→ Exercise requirements
The reply should be an exact transcription of every record.

→ Data supplied

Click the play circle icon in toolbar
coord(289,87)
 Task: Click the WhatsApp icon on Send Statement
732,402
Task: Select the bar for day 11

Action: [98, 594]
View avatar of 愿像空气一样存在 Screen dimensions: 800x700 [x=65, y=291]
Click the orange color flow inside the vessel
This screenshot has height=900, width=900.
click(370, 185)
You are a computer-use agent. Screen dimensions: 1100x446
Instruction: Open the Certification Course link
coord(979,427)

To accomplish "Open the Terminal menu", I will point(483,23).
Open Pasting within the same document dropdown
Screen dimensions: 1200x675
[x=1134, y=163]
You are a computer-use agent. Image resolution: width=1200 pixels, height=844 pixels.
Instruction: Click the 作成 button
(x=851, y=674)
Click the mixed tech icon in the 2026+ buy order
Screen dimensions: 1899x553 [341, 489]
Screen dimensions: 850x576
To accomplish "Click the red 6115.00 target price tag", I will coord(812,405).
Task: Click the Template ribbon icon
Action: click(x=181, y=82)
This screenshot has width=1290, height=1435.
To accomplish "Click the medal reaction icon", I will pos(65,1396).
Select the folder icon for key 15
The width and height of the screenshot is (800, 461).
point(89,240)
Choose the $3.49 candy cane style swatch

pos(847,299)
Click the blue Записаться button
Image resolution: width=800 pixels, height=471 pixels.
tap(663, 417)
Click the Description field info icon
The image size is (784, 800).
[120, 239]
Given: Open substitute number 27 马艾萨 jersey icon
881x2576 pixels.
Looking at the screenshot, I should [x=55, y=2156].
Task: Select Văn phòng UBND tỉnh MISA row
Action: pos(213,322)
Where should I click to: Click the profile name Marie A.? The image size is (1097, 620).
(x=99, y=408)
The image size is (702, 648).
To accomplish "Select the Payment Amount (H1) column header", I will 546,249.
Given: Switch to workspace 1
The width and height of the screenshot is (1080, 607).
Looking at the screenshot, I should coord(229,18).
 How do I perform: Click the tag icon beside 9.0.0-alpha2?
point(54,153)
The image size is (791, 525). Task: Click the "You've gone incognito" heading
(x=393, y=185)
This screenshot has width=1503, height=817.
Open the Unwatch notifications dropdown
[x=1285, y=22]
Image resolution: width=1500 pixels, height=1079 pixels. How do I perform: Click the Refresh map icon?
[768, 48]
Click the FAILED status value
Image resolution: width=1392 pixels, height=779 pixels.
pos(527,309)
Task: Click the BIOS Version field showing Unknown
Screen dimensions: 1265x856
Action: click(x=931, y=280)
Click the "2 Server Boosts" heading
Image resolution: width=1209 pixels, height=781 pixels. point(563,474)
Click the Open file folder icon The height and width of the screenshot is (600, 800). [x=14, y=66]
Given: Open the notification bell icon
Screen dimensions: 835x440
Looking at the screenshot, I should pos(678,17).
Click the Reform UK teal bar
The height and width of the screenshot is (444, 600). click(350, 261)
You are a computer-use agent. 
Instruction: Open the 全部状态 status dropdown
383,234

→ Output
Click the play circle icon in toolbar
coord(289,87)
 Task: Click the WhatsApp icon on Send Statement
732,402
Task: Select the bar for day 11

Action: [98, 594]
View avatar of 愿像空气一样存在 Screen dimensions: 800x700 [x=65, y=291]
Click the orange color flow inside the vessel
This screenshot has height=900, width=900.
click(370, 185)
You are a computer-use agent. Screen dimensions: 1100x446
Instruction: Open the Certification Course link
coord(979,427)

To accomplish "Open the Terminal menu", I will point(483,23).
Open Pasting within the same document dropdown
Screen dimensions: 1200x675
[x=1134, y=163]
You are a computer-use agent. Image resolution: width=1200 pixels, height=844 pixels.
Instruction: Click the 作成 button
(x=851, y=674)
Click the mixed tech icon in the 2026+ buy order
Screen dimensions: 1899x553 [341, 489]
Screen dimensions: 850x576
To accomplish "Click the red 6115.00 target price tag", I will coord(812,405).
Task: Click the Template ribbon icon
Action: click(x=181, y=82)
This screenshot has width=1290, height=1435.
To accomplish "Click the medal reaction icon", I will pos(65,1396).
Select the folder icon for key 15
The width and height of the screenshot is (800, 461).
point(89,240)
Choose the $3.49 candy cane style swatch

pos(847,299)
Click the blue Записаться button
Image resolution: width=800 pixels, height=471 pixels.
tap(663, 417)
Click the Description field info icon
The image size is (784, 800).
[120, 239]
Given: Open substitute number 27 马艾萨 jersey icon
881x2576 pixels.
Looking at the screenshot, I should [x=55, y=2156].
Task: Select Văn phòng UBND tỉnh MISA row
Action: pos(213,322)
Where should I click to: Click the profile name Marie A.? The image size is (1097, 620).
(x=99, y=408)
The image size is (702, 648).
To accomplish "Select the Payment Amount (H1) column header", I will 546,249.
Given: Switch to workspace 1
The width and height of the screenshot is (1080, 607).
Looking at the screenshot, I should coord(229,18).
 How do I perform: Click the tag icon beside 9.0.0-alpha2?
point(54,153)
The image size is (791, 525). Task: Click the "You've gone incognito" heading
(x=393, y=185)
This screenshot has width=1503, height=817.
Open the Unwatch notifications dropdown
[x=1285, y=22]
Image resolution: width=1500 pixels, height=1079 pixels. How do I perform: Click the Refresh map icon?
[768, 48]
Click the FAILED status value
Image resolution: width=1392 pixels, height=779 pixels.
pos(527,309)
Task: Click the BIOS Version field showing Unknown
Screen dimensions: 1265x856
Action: click(x=931, y=280)
Click the "2 Server Boosts" heading
Image resolution: width=1209 pixels, height=781 pixels. point(563,474)
Click the Open file folder icon The height and width of the screenshot is (600, 800). [x=14, y=66]
Given: Open the notification bell icon
Screen dimensions: 835x440
Looking at the screenshot, I should pos(678,17).
Click the Reform UK teal bar
The height and width of the screenshot is (444, 600). click(350, 261)
You are a computer-use agent. 
Instruction: Open the 全部状态 status dropdown
383,234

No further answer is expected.